Do Nurses at Aspen Health And Wellness Stick Around?

ASPEN HEALTH AND WELLNESS has a staff turnover rate of 51%, which is about average for Kansas nursing homes (state average: 46%). Moderate turnover is common in nursing homes, but families should still ask about staff tenure and how the facility maintains care continuity when employees leave.

Was Aspen Health And Wellness Ever Fined?

ASPEN HEALTH AND WELLNESS has been fined $142,497 across 24 penalty actions. This is 4.1x the Kansas average of $34,504. Fines at this level are uncommon and typically indicate a pattern of serious deficiencies, repeated violations, or failure to correct problems promptly. CMS reserves penalties of this magnitude for facilities that pose significant, documented risk to resident health or safety. Families should request specific documentation of what issues led to these fines and what systemic changes have been implemented.

Is Aspen Health And Wellness on Any Federal Watch List?
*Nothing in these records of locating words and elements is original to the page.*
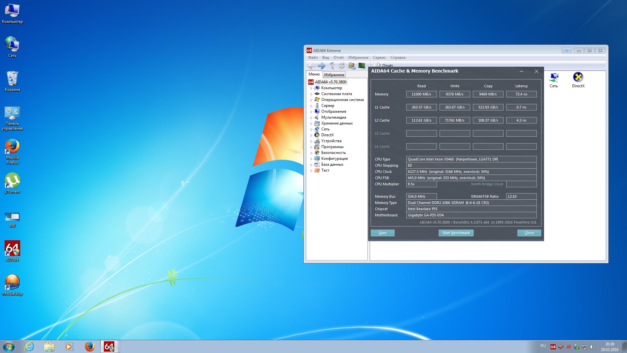627x353 pixels.
Task: Click the green monitor graph toolbar icon
Action: [362, 66]
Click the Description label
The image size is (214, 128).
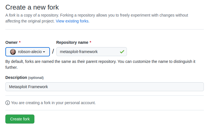click(x=16, y=77)
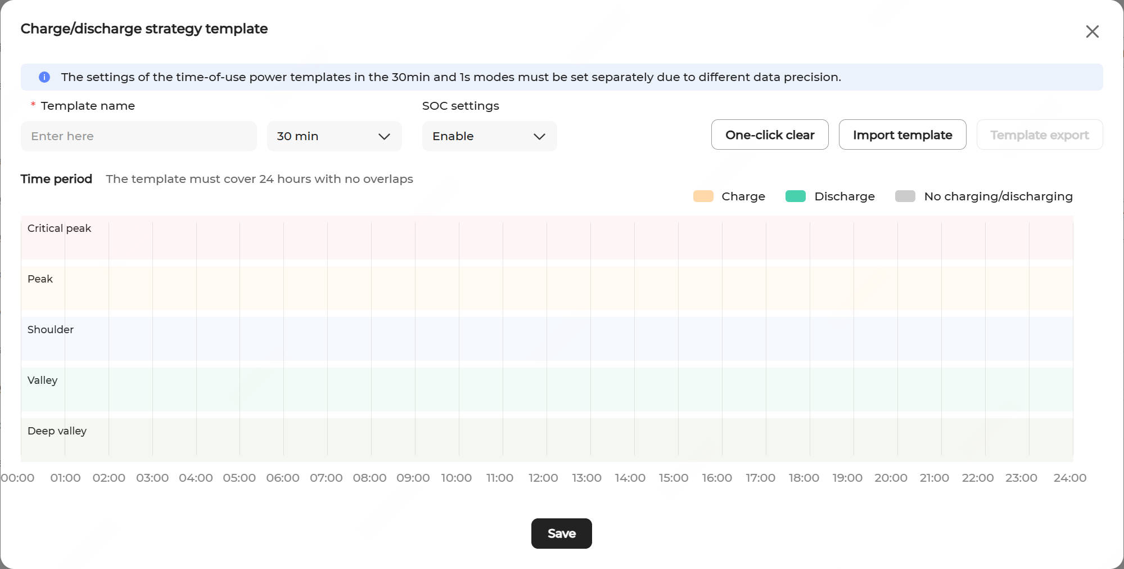This screenshot has width=1124, height=569.
Task: Select the gray No charging/discharging swatch
Action: pos(905,196)
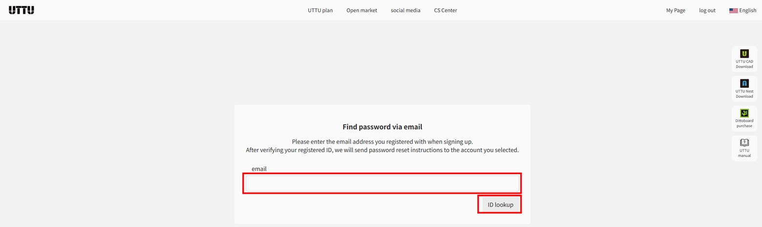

ASPEN HEALTH AND WELLNESS is not on any federal watch list. The most significant is the Special Focus Facility (SFF) program, which identifies the bottom 1% of nursing homes nationally based on persistent, serious quality problems. Not being on this list means the facility has avoided the pattern of deficiencies that triggers enhanced federal oversight. This is a positive indicator, though families should still review the facility's inspection history directly.